Data for the task:
————————
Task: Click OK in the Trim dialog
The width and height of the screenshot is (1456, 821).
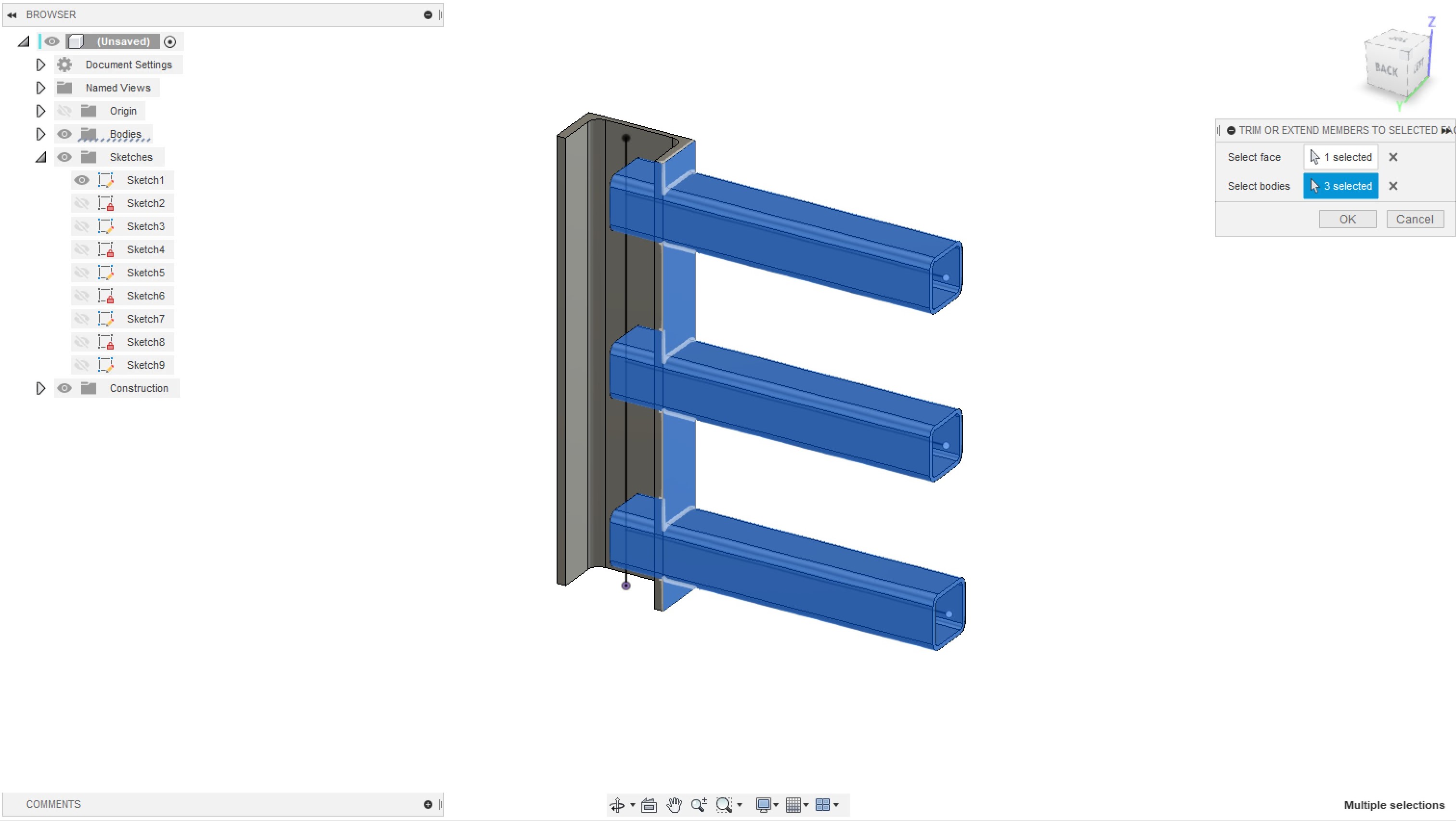Action: (x=1348, y=220)
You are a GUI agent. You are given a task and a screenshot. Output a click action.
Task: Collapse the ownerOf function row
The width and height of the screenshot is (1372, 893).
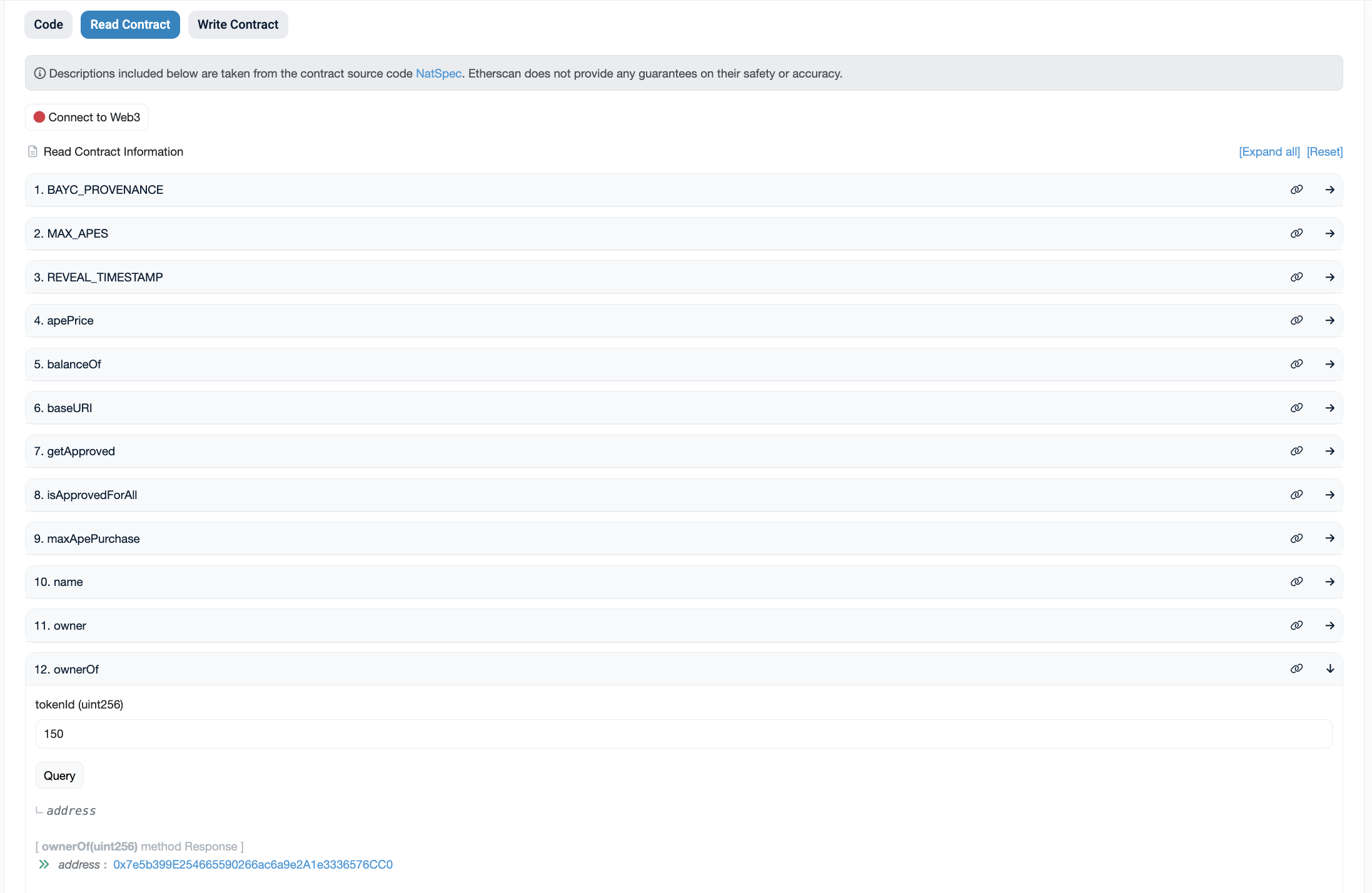[x=1329, y=668]
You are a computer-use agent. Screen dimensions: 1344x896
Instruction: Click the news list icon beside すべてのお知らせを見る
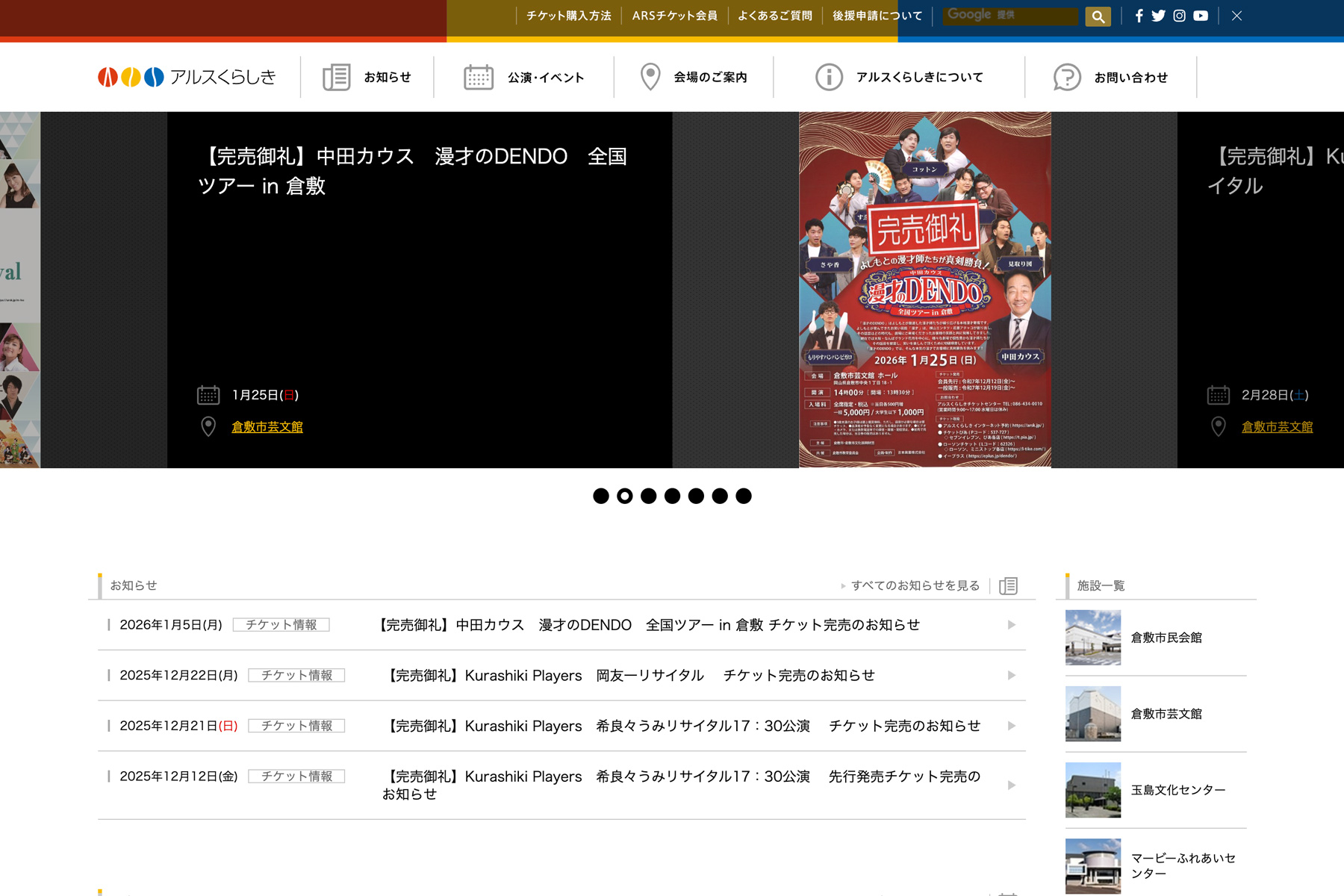[x=1008, y=586]
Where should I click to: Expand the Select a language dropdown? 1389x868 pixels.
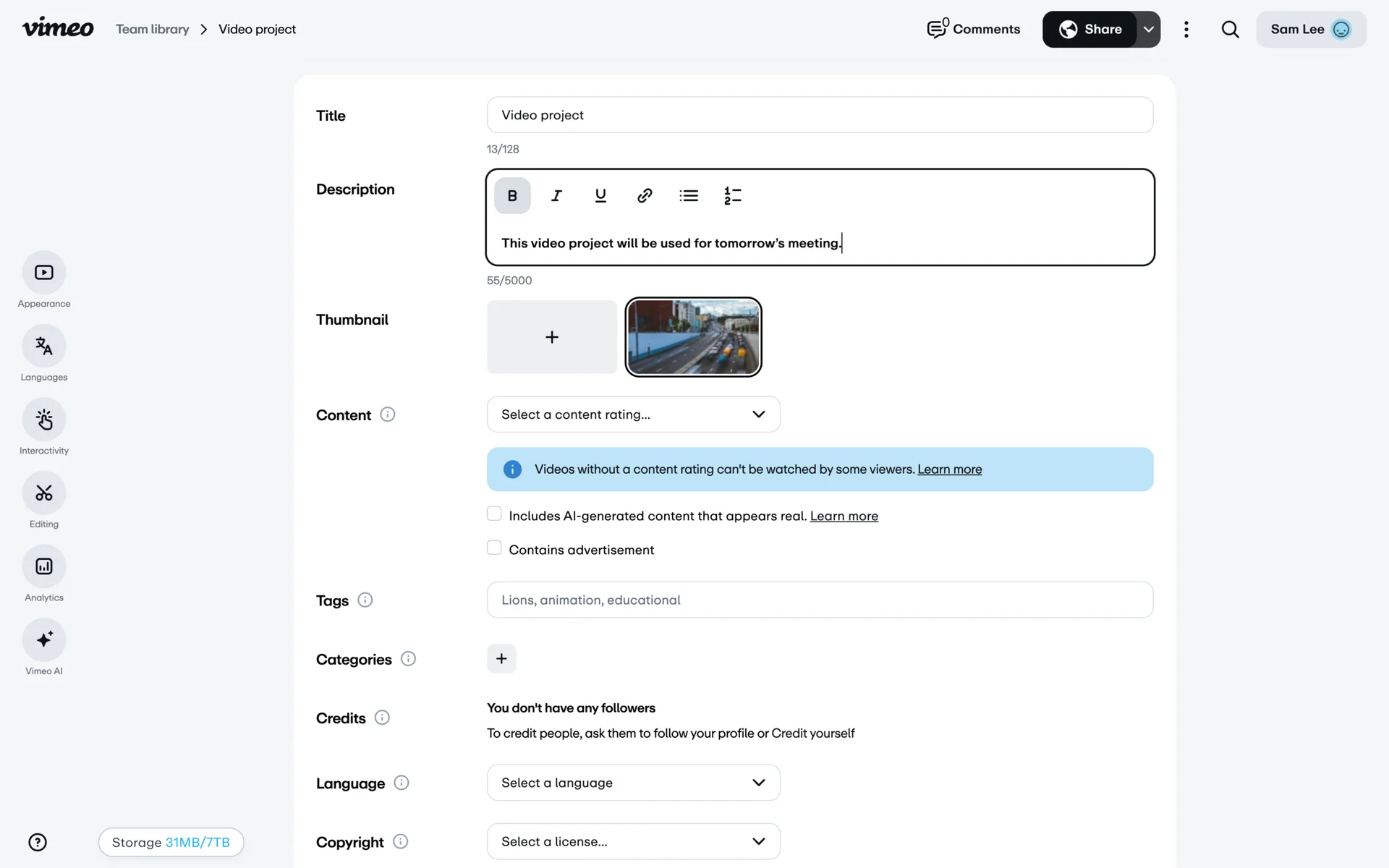633,783
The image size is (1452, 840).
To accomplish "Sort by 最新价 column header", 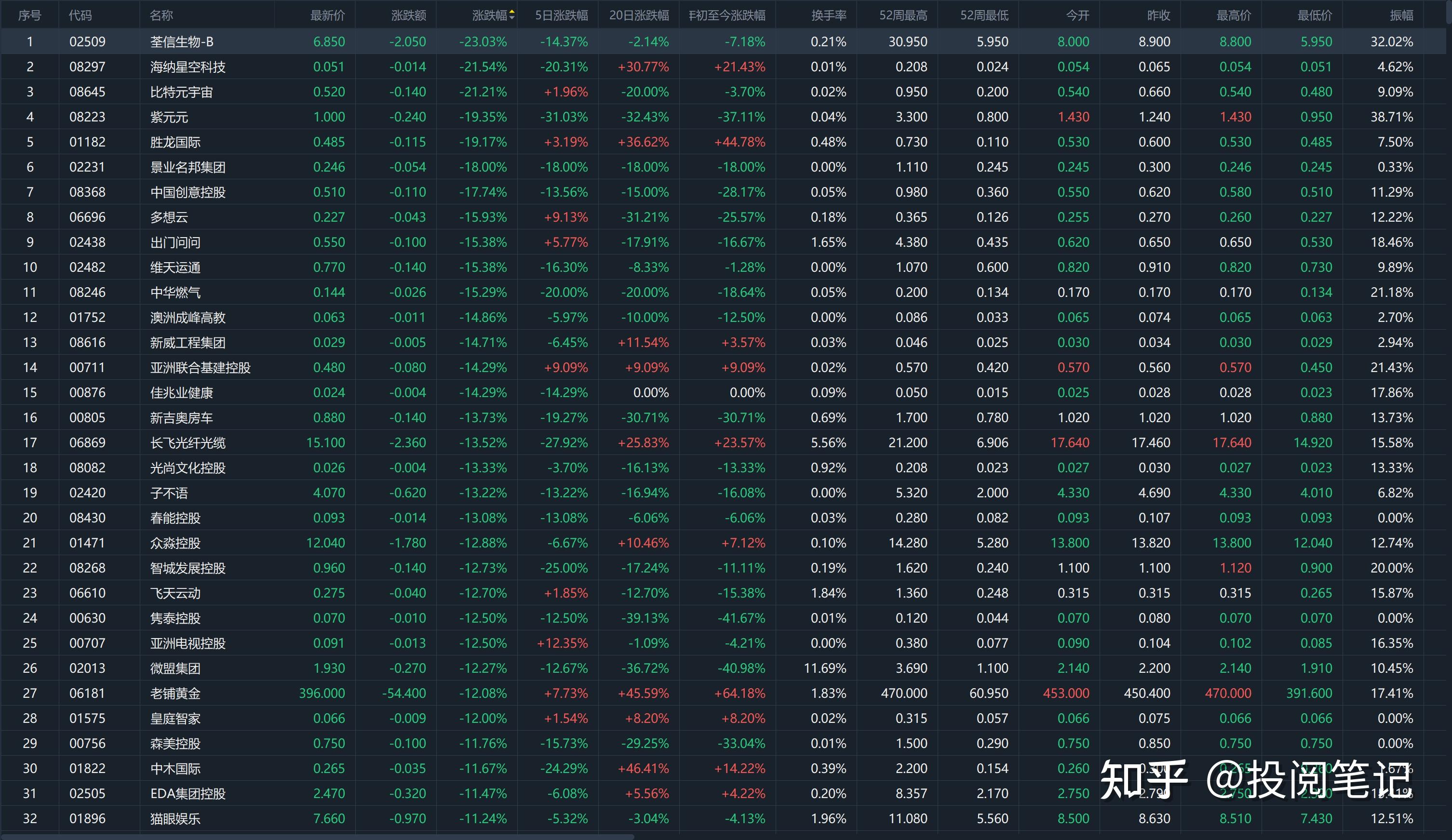I will [327, 15].
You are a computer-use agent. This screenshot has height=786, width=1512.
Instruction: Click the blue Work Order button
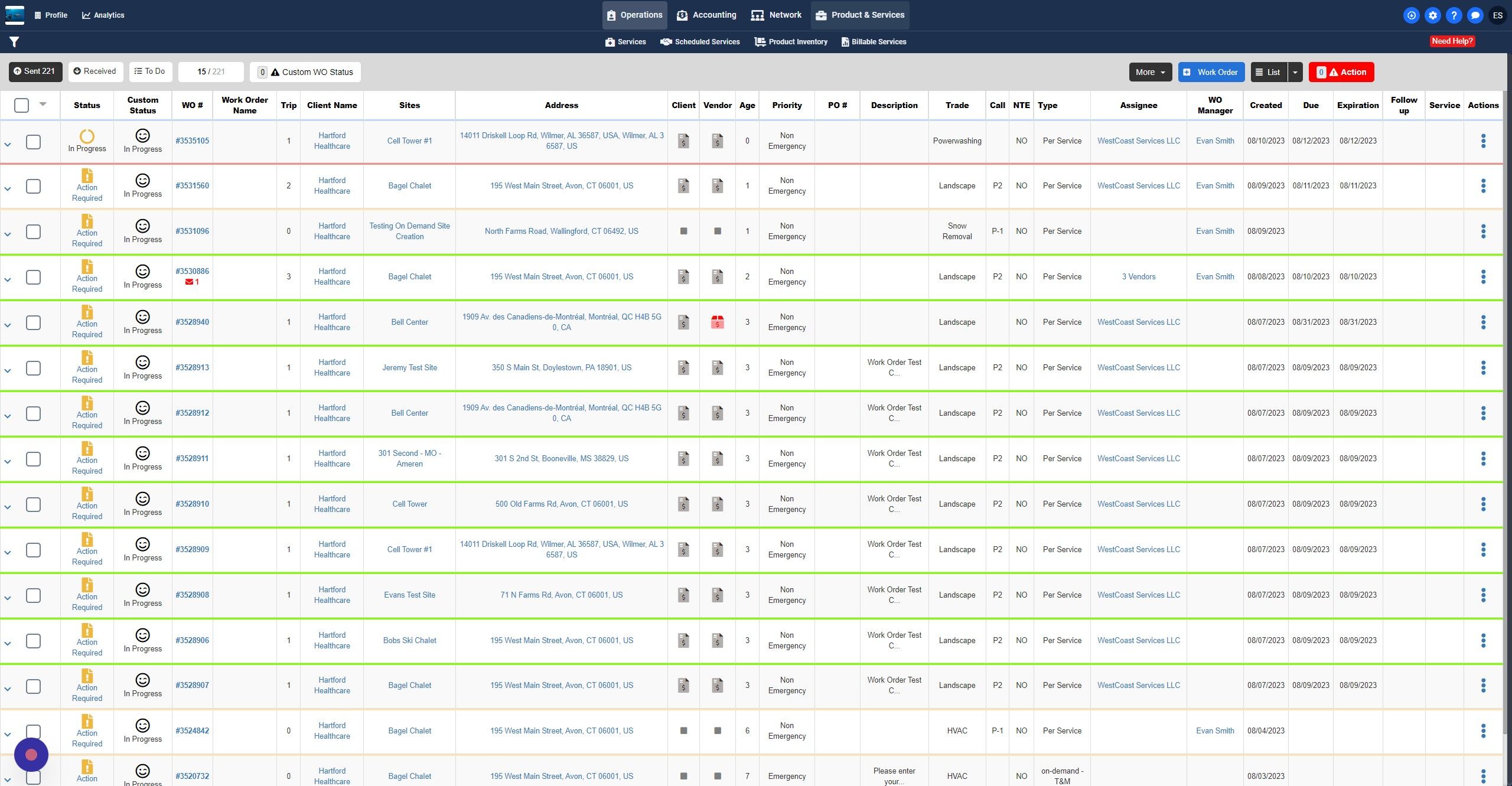pos(1211,72)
————————
What you need to do: Your answer should consist of the lines of the listing that contain "agent", copied as they stand.

Solution for this task:
You are a GUI agent. You are given a task and a screenshot. Output a click action.
You are a computer-use agent. Screen dimensions: 1344x896
You are a computer-use agent. This screenshot has height=786, width=1512.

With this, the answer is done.